● **Record list**:
**********
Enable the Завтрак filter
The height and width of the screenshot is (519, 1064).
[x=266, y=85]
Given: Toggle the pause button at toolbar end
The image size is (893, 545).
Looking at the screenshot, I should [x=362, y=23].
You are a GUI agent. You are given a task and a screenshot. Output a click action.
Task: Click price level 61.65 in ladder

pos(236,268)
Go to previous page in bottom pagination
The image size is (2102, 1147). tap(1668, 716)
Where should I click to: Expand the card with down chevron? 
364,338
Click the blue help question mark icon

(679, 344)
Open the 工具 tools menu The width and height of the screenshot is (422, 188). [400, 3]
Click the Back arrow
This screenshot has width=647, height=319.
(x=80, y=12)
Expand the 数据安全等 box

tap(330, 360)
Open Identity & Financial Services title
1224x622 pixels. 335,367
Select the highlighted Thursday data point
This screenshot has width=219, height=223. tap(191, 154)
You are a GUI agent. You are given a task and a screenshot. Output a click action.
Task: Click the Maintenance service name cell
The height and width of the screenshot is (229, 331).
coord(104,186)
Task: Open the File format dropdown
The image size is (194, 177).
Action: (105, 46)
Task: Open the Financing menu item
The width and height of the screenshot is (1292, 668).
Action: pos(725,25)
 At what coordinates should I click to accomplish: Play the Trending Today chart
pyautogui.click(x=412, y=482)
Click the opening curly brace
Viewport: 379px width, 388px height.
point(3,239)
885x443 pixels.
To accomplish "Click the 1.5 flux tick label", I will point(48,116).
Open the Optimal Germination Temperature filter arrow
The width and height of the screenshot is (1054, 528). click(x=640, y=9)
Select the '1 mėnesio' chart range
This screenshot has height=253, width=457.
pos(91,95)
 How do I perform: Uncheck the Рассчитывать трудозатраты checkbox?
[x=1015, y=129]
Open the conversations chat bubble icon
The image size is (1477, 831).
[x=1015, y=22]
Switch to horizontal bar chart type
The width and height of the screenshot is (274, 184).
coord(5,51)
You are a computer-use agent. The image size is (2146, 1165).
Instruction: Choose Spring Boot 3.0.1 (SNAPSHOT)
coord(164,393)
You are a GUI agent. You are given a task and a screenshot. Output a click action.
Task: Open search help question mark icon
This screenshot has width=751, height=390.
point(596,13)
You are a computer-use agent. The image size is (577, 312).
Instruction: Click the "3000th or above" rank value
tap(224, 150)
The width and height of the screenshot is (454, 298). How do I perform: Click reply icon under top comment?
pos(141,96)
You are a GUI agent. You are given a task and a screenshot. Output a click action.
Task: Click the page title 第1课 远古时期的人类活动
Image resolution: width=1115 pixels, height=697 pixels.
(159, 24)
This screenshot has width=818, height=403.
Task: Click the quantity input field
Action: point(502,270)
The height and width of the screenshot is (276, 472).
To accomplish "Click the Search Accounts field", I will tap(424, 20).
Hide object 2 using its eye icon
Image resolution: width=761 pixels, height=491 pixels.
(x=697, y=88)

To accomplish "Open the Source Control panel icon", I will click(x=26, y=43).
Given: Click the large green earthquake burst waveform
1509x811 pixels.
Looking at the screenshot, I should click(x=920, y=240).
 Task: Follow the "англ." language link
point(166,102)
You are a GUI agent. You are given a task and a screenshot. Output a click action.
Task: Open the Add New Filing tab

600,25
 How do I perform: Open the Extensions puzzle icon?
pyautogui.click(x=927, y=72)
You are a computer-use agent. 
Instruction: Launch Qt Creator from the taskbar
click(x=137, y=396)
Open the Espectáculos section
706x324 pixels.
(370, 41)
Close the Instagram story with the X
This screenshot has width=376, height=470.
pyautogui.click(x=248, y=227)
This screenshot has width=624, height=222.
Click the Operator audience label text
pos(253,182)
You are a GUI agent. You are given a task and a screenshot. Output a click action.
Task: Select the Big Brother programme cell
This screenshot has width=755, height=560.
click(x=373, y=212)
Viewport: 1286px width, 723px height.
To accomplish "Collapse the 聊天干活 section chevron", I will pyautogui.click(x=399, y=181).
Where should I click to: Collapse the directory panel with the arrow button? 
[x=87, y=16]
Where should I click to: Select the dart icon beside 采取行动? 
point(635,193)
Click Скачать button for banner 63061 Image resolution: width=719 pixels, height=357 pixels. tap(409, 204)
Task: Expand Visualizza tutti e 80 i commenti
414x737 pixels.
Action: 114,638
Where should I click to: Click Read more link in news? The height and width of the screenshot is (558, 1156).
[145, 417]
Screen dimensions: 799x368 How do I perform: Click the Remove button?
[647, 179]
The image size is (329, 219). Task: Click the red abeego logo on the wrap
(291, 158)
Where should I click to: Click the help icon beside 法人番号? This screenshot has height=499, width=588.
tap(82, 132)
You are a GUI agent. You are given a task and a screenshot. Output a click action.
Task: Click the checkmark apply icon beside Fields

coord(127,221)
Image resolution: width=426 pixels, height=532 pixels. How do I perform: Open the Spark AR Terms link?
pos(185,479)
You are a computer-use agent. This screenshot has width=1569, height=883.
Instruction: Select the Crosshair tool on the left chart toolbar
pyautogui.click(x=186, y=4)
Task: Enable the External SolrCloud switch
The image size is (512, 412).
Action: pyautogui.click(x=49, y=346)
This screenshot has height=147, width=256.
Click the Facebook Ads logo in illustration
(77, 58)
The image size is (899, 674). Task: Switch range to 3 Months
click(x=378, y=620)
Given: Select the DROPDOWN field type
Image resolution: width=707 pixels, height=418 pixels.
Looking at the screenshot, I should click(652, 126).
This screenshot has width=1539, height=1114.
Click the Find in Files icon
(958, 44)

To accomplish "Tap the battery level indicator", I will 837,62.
**********
● **Stated problem**:
Convert all the entries above into a numbered list, leaving out any blank lines.

● **Correct result**:
1. Enable the Завтрак filter
2. The height and width of the screenshot is (519, 1064).
3. [x=266, y=85]
4. Given: Toggle the pause button at toolbar end
5. The image size is (893, 545).
6. Looking at the screenshot, I should [x=362, y=23].
7. You are a GUI agent. You are given a task and a screenshot. Output a click action.
8. Task: Click price level 61.65 in ladder
9. pos(236,268)
10. Go to previous page in bottom pagination
11. The image size is (2102, 1147). tap(1668, 716)
12. Where should I click to: Expand the card with down chevron? 
13. 364,338
14. Click the blue help question mark icon
15. (679, 344)
16. Open the 工具 tools menu The width and height of the screenshot is (422, 188). [400, 3]
17. Click the Back arrow
18. This screenshot has width=647, height=319.
19. (x=80, y=12)
20. Expand the 数据安全等 box
21. tap(330, 360)
22. Open Identity & Financial Services title
23. 1224x622 pixels. 335,367
24. Select the highlighted Thursday data point
25. This screenshot has width=219, height=223. tap(191, 154)
26. You are a GUI agent. You are given a task and a screenshot. Output a click action.
27. Task: Click the Maintenance service name cell
28. The height and width of the screenshot is (229, 331).
29. coord(104,186)
30. Task: Open the File format dropdown
31. The image size is (194, 177).
32. Action: (105, 46)
33. Task: Open the Financing menu item
34. The width and height of the screenshot is (1292, 668).
35. Action: pos(725,25)
36.  At what coordinates should I click to accomplish: Play the Trending Today chart
37. pyautogui.click(x=412, y=482)
38. Click the opening curly brace
39. Viewport: 379px width, 388px height.
40. point(3,239)
41. 885x443 pixels.
42. To accomplish "Click the 1.5 flux tick label", I will point(48,116).
43. Open the Optimal Germination Temperature filter arrow
44. The width and height of the screenshot is (1054, 528). click(x=640, y=9)
45. Select the '1 mėnesio' chart range
46. This screenshot has height=253, width=457.
47. pos(91,95)
48.  How do I perform: Uncheck the Рассчитывать трудозатраты checkbox?
49. [x=1015, y=129]
50. Open the conversations chat bubble icon
51. The image size is (1477, 831).
52. [x=1015, y=22]
53. Switch to horizontal bar chart type
54. The width and height of the screenshot is (274, 184).
55. coord(5,51)
56. You are a computer-use agent. The image size is (2146, 1165).
57. Instruction: Choose Spring Boot 3.0.1 (SNAPSHOT)
58. coord(164,393)
59. You are a GUI agent. You are given a task and a screenshot. Output a click action.
60. Task: Open search help question mark icon
61. This screenshot has width=751, height=390.
62. point(596,13)
63. You are a computer-use agent. The image size is (577, 312).
64. Instruction: Click the "3000th or above" rank value
65. tap(224, 150)
66. The width and height of the screenshot is (454, 298). How do I perform: Click reply icon under top comment?
67. pos(141,96)
68. You are a GUI agent. You are given a task and a screenshot. Output a click action.
69. Task: Click the page title 第1课 远古时期的人类活动
70. Image resolution: width=1115 pixels, height=697 pixels.
71. (159, 24)
72. This screenshot has width=818, height=403.
73. Task: Click the quantity input field
74. Action: point(502,270)
75. The height and width of the screenshot is (276, 472).
76. To accomplish "Click the Search Accounts field", I will tap(424, 20).
77. Hide object 2 using its eye icon
78. Image resolution: width=761 pixels, height=491 pixels.
79. (x=697, y=88)
80. To accomplish "Open the Source Control panel icon", I will click(x=26, y=43).
81. Given: Click the large green earthquake burst waveform
82. 1509x811 pixels.
83. Looking at the screenshot, I should click(x=920, y=240).
84.  Task: Follow the "англ." language link
85. point(166,102)
86. You are a GUI agent. You are given a task and a screenshot. Output a click action.
87. Task: Open the Add New Filing tab
88. 600,25
89.  How do I perform: Open the Extensions puzzle icon?
90. pyautogui.click(x=927, y=72)
91. You are a computer-use agent. 
92. Instruction: Launch Qt Creator from the taskbar
93. click(x=137, y=396)
94. Open the Espectáculos section
95. 706x324 pixels.
96. (370, 41)
97. Close the Instagram story with the X
98. This screenshot has width=376, height=470.
99. pyautogui.click(x=248, y=227)
100. This screenshot has width=624, height=222.
101. Click the Operator audience label text
102. pos(253,182)
103. You are a GUI agent. You are given a task and a screenshot. Output a click action.
104. Task: Select the Big Brother programme cell
105. This screenshot has width=755, height=560.
106. click(x=373, y=212)
107. Viewport: 1286px width, 723px height.
108. To accomplish "Collapse the 聊天干活 section chevron", I will pyautogui.click(x=399, y=181).
109. Where should I click to: Collapse the directory panel with the arrow button? 
110. [x=87, y=16]
111. Where should I click to: Select the dart icon beside 采取行动? 
112. point(635,193)
113. Click Скачать button for banner 63061 Image resolution: width=719 pixels, height=357 pixels. tap(409, 204)
114. Task: Expand Visualizza tutti e 80 i commenti
115. 414x737 pixels.
116. Action: 114,638
117. Where should I click to: Click Read more link in news? The height and width of the screenshot is (558, 1156).
118. [145, 417]
119. Screen dimensions: 799x368 How do I perform: Click the Remove button?
120. [647, 179]
121. The image size is (329, 219). Task: Click the red abeego logo on the wrap
122. (291, 158)
123. Where should I click to: Click the help icon beside 法人番号? This screenshot has height=499, width=588.
124. tap(82, 132)
125. You are a GUI agent. You are given a task and a screenshot. Output a click action.
126. Task: Click the checkmark apply icon beside Fields
127. coord(127,221)
128. Image resolution: width=426 pixels, height=532 pixels. How do I perform: Open the Spark AR Terms link?
129. pos(185,479)
130. You are a computer-use agent. This screenshot has width=1569, height=883.
131. Instruction: Select the Crosshair tool on the left chart toolbar
132. pyautogui.click(x=186, y=4)
133. Task: Enable the External SolrCloud switch
134. The image size is (512, 412).
135. Action: pyautogui.click(x=49, y=346)
136. This screenshot has height=147, width=256.
137. Click the Facebook Ads logo in illustration
138. (77, 58)
139. The image size is (899, 674). Task: Switch range to 3 Months
140. click(x=378, y=620)
141. Given: Select the DROPDOWN field type
142. Image resolution: width=707 pixels, height=418 pixels.
143. Looking at the screenshot, I should click(652, 126).
144. This screenshot has width=1539, height=1114.
145. Click the Find in Files icon
146. (958, 44)
147. To accomplish "Tap the battery level indicator", I will 837,62.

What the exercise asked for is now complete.